(Task statement):
What is needed is each line of the data below that holds the string "status".

(Data excerpts):
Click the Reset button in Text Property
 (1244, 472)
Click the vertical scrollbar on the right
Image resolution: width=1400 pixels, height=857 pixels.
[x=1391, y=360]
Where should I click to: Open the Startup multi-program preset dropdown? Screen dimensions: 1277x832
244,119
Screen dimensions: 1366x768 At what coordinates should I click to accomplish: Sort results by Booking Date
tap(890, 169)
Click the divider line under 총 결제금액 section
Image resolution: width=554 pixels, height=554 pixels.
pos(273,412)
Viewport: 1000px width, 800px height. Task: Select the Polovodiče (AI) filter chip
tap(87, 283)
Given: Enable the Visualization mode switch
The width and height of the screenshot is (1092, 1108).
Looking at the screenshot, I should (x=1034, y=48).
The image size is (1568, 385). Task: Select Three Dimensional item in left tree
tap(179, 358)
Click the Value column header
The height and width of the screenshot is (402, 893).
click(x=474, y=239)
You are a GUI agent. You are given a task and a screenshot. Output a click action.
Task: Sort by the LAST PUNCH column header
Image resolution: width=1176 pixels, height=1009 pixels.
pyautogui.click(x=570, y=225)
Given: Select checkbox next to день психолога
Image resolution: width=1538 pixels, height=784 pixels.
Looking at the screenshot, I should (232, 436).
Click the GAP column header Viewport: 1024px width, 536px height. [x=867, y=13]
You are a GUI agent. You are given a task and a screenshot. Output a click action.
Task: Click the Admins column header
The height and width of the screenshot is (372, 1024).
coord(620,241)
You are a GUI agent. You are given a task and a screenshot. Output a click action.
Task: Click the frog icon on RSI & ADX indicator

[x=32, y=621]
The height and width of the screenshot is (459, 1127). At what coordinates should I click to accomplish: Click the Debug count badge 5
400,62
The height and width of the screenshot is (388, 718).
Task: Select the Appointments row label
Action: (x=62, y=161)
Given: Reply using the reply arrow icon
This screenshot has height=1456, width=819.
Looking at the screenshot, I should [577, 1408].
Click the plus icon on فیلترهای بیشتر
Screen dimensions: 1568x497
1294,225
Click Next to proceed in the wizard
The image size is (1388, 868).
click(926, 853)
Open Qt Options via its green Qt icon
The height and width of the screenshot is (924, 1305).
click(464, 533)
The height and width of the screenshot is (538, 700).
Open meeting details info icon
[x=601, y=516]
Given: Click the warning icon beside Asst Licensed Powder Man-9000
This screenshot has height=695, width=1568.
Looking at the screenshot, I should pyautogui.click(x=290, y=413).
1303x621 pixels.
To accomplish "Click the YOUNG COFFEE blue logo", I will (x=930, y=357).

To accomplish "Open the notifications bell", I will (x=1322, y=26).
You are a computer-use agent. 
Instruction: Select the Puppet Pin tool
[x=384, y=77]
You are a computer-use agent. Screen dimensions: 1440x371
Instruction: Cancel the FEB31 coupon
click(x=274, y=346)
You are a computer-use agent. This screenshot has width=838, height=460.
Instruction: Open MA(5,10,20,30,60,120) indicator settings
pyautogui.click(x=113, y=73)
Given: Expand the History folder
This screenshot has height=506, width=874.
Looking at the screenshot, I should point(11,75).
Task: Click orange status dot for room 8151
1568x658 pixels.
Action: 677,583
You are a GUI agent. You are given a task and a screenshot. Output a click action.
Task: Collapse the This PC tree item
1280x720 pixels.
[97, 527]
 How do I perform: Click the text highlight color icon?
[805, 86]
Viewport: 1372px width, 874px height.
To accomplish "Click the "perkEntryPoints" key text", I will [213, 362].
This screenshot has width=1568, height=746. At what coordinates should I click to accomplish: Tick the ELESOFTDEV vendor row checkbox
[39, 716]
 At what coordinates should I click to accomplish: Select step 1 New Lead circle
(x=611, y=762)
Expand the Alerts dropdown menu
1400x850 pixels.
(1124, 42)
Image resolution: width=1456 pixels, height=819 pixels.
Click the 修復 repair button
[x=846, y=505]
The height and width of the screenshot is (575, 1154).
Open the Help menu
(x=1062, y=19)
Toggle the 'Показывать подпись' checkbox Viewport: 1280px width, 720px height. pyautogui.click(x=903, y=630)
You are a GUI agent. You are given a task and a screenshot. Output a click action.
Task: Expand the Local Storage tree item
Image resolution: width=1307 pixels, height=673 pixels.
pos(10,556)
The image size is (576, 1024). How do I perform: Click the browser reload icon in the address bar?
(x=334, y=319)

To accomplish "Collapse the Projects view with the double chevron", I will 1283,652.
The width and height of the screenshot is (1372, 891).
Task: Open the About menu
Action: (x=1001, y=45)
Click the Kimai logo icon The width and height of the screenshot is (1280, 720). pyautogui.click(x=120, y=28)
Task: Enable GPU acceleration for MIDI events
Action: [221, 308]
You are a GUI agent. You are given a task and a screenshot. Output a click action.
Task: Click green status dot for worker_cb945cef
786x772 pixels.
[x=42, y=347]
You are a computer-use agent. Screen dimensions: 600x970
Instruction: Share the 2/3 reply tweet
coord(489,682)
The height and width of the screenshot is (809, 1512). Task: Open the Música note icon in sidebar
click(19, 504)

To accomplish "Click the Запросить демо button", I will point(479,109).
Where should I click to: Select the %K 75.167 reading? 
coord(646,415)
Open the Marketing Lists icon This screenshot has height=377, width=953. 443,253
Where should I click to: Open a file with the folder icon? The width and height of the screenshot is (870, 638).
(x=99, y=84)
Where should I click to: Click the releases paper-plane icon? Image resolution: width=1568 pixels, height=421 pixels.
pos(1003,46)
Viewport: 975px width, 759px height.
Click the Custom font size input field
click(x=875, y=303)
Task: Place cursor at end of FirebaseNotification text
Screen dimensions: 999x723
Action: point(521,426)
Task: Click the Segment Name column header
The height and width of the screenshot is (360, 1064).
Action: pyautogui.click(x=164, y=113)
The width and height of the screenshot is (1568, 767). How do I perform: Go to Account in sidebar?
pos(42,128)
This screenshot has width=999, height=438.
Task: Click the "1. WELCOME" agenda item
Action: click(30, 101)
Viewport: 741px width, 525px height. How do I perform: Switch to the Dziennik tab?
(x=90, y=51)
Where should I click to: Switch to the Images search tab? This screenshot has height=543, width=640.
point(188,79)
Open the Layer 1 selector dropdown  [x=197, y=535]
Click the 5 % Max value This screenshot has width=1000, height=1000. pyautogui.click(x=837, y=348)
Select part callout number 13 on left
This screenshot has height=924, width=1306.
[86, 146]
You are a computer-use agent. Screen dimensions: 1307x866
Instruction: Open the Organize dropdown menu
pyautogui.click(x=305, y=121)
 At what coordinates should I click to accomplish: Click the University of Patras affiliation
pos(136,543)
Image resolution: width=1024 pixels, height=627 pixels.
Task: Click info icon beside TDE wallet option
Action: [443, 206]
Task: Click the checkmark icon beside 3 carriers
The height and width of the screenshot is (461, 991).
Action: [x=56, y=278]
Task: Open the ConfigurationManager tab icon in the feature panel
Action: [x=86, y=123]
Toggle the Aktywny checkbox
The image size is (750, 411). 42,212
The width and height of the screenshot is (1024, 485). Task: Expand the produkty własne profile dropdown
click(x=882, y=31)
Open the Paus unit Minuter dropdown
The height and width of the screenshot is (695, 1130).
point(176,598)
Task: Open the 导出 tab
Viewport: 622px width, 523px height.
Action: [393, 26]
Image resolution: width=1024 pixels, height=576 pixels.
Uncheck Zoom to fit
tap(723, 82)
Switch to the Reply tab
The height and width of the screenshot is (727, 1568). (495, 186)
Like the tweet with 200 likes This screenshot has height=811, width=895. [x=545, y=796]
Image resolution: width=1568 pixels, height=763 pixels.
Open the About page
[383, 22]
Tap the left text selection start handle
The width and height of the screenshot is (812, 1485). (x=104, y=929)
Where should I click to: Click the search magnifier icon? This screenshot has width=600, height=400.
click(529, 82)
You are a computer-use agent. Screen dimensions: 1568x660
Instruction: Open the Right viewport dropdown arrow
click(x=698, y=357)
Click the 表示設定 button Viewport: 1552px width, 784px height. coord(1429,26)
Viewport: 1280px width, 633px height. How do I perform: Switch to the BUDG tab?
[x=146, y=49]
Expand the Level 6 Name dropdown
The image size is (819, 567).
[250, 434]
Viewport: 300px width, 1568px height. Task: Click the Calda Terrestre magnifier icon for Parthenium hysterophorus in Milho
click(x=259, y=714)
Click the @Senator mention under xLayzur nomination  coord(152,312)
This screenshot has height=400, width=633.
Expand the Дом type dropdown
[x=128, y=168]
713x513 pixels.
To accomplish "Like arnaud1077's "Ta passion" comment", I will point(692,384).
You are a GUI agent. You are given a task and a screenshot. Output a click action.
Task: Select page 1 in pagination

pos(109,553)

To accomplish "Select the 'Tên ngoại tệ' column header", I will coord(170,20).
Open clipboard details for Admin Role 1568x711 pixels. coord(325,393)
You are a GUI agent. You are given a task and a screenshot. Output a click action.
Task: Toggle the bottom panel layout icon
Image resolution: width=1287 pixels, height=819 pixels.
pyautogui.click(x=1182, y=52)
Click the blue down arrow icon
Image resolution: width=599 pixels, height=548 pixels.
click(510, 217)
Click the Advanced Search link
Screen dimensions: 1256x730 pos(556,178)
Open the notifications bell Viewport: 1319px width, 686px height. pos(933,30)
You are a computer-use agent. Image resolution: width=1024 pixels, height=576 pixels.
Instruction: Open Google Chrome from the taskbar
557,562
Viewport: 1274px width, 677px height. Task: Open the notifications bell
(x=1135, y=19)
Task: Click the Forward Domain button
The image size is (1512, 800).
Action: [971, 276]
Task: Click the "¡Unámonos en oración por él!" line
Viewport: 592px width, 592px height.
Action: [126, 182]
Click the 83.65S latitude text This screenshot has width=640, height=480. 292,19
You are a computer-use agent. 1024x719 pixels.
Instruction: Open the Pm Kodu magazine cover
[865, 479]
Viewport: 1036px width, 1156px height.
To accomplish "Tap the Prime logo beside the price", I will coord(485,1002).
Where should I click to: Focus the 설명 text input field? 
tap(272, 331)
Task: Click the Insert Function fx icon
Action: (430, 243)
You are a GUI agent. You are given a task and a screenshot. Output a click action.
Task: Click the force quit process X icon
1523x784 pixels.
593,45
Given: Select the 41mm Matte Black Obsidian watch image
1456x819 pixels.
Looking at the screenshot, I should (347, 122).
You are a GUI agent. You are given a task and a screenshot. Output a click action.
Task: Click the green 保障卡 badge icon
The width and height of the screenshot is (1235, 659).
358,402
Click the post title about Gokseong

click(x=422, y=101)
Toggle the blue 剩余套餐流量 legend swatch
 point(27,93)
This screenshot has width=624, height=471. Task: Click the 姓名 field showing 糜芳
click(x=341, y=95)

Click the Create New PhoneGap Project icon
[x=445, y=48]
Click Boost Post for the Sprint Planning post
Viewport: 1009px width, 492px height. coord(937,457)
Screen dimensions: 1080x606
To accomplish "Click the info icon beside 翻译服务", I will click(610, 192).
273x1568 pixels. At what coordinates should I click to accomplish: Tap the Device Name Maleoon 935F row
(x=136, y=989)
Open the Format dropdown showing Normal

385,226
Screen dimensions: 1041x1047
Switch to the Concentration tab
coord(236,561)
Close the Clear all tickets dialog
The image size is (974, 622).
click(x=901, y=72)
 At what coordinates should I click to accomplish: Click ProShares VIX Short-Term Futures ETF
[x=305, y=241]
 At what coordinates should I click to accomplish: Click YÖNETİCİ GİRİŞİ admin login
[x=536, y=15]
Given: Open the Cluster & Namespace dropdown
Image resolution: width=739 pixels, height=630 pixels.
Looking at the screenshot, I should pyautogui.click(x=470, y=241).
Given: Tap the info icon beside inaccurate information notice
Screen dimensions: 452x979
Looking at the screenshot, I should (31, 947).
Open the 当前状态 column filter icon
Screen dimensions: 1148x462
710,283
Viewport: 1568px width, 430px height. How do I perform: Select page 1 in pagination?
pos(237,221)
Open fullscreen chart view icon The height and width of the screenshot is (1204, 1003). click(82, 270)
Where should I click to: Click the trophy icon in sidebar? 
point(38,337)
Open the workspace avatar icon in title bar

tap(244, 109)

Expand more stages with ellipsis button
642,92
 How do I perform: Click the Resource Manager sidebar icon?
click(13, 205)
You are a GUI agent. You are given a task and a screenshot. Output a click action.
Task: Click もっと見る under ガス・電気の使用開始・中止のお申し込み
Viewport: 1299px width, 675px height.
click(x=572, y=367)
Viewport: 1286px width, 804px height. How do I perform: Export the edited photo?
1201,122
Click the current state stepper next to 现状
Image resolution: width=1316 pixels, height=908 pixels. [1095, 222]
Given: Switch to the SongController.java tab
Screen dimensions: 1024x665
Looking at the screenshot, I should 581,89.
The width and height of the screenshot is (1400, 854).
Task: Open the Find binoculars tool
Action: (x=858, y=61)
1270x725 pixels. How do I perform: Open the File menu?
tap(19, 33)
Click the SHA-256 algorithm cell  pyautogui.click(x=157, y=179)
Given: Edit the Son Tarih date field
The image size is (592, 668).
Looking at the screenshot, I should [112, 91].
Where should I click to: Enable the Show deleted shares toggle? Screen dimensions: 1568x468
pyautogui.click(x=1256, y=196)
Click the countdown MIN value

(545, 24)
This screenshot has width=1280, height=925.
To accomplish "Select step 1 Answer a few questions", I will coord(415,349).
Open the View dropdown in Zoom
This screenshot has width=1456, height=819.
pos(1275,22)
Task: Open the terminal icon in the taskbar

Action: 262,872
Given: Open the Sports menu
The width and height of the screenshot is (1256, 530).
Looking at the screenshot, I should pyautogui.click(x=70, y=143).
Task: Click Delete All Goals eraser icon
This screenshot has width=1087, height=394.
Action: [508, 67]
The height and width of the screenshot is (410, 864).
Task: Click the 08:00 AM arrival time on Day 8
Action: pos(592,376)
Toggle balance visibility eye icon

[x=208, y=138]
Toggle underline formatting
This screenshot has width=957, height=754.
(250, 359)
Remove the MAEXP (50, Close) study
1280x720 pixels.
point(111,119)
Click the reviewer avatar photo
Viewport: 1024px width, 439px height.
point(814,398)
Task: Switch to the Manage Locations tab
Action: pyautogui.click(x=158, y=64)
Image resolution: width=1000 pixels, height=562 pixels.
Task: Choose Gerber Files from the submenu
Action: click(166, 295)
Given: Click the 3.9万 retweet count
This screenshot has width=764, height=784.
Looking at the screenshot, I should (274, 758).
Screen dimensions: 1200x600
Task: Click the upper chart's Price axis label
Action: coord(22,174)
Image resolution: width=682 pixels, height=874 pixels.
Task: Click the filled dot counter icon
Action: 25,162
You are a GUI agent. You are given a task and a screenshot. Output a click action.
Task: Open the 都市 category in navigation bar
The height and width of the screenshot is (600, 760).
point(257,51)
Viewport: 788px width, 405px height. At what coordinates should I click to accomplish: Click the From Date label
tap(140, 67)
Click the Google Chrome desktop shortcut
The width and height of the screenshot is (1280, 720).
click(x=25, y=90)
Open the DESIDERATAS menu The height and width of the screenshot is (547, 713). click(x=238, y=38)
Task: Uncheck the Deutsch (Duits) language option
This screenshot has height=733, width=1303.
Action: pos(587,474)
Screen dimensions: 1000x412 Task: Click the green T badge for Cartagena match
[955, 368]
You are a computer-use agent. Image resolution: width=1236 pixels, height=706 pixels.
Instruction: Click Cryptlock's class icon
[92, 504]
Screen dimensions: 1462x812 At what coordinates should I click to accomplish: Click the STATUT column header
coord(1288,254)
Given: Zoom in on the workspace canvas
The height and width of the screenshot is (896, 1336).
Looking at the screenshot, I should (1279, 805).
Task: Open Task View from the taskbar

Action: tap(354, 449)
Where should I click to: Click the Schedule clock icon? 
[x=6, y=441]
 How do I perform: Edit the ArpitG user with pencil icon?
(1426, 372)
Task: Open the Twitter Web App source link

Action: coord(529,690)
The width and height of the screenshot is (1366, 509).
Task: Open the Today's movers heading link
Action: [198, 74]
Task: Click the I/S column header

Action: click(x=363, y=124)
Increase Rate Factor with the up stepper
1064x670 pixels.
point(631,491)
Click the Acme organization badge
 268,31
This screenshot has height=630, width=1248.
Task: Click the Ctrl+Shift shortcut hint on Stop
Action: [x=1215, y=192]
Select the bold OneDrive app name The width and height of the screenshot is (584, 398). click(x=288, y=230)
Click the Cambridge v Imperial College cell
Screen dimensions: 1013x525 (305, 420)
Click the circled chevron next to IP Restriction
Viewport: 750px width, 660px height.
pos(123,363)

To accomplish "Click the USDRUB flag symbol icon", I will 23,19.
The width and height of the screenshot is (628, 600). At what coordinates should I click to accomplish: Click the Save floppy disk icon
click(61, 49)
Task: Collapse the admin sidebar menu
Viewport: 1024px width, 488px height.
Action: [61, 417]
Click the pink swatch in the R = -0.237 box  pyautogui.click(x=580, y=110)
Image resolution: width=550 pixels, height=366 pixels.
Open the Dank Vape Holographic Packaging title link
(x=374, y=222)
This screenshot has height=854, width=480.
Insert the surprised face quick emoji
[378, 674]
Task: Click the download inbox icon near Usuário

(Result of the task):
Task: Click orange status dot for room 8151
Task: Click green status dot for worker_cb945cef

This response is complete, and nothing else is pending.